[Your task]
In the records that follow, find each line containing "agent" and copy it.

[Available records]
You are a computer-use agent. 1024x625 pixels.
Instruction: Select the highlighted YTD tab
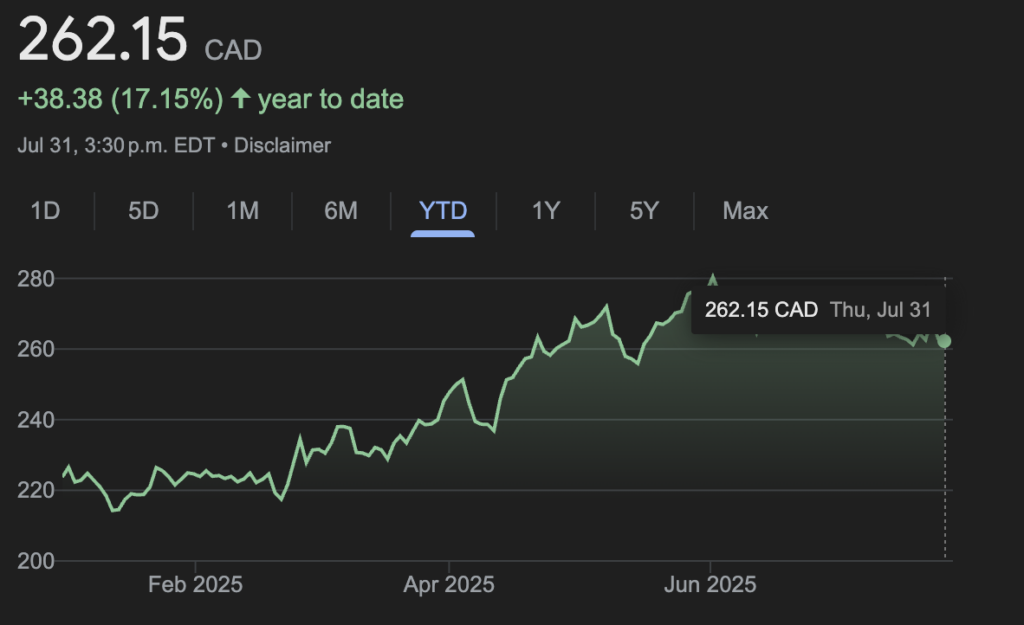(x=443, y=211)

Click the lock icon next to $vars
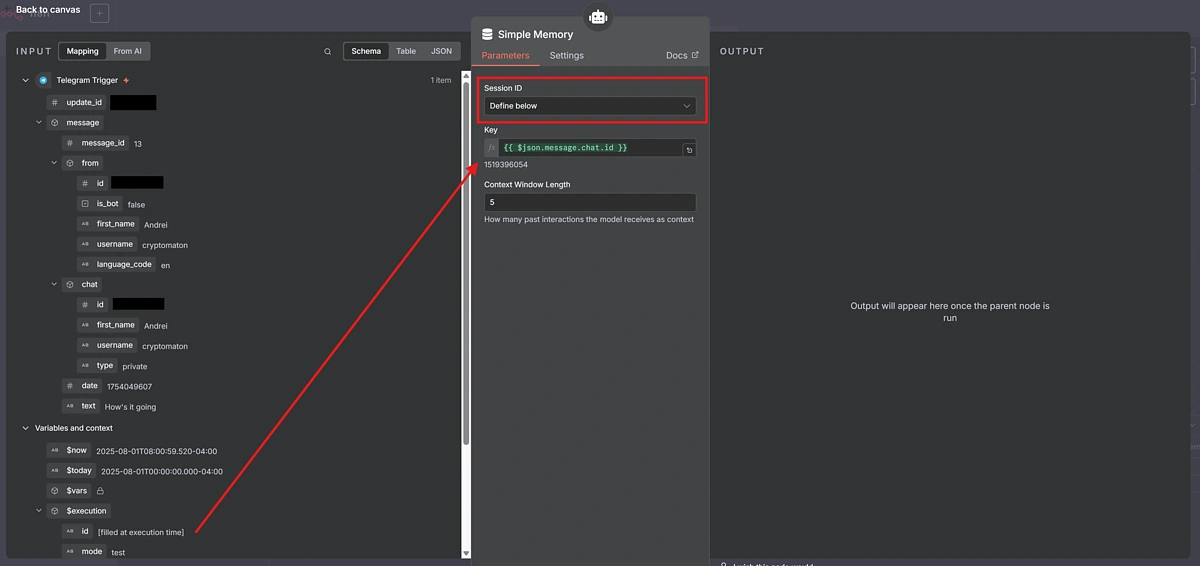pos(100,491)
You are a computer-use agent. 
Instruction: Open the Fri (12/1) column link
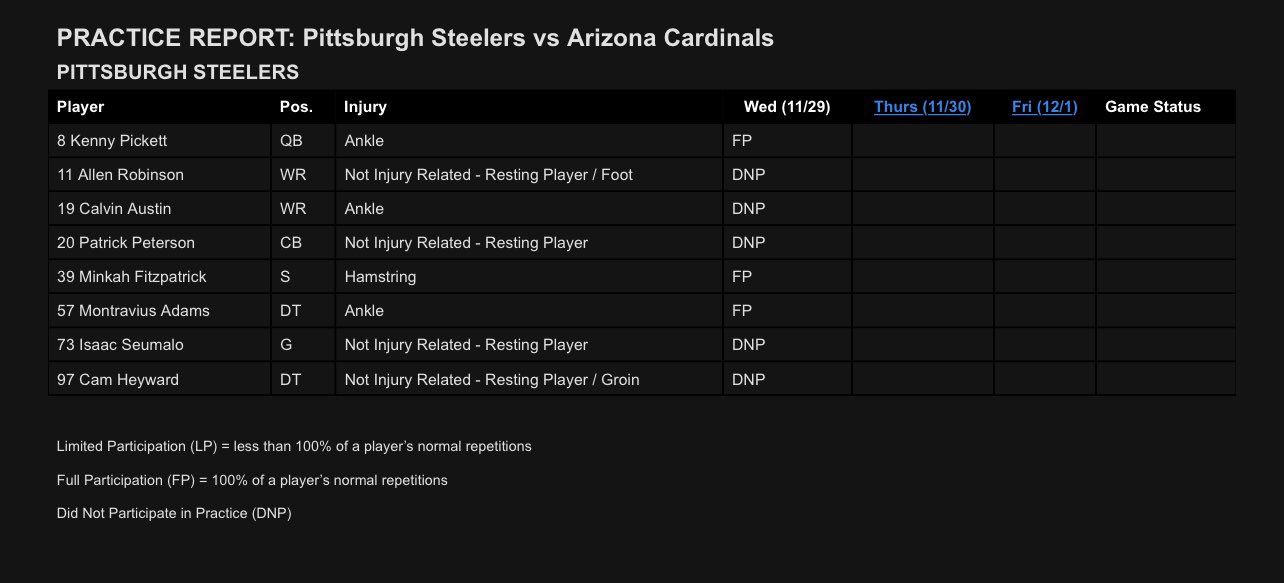[1044, 107]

[Reply]
You are a computer-use agent. 1024x625 pixels.
You are a computer-use agent. 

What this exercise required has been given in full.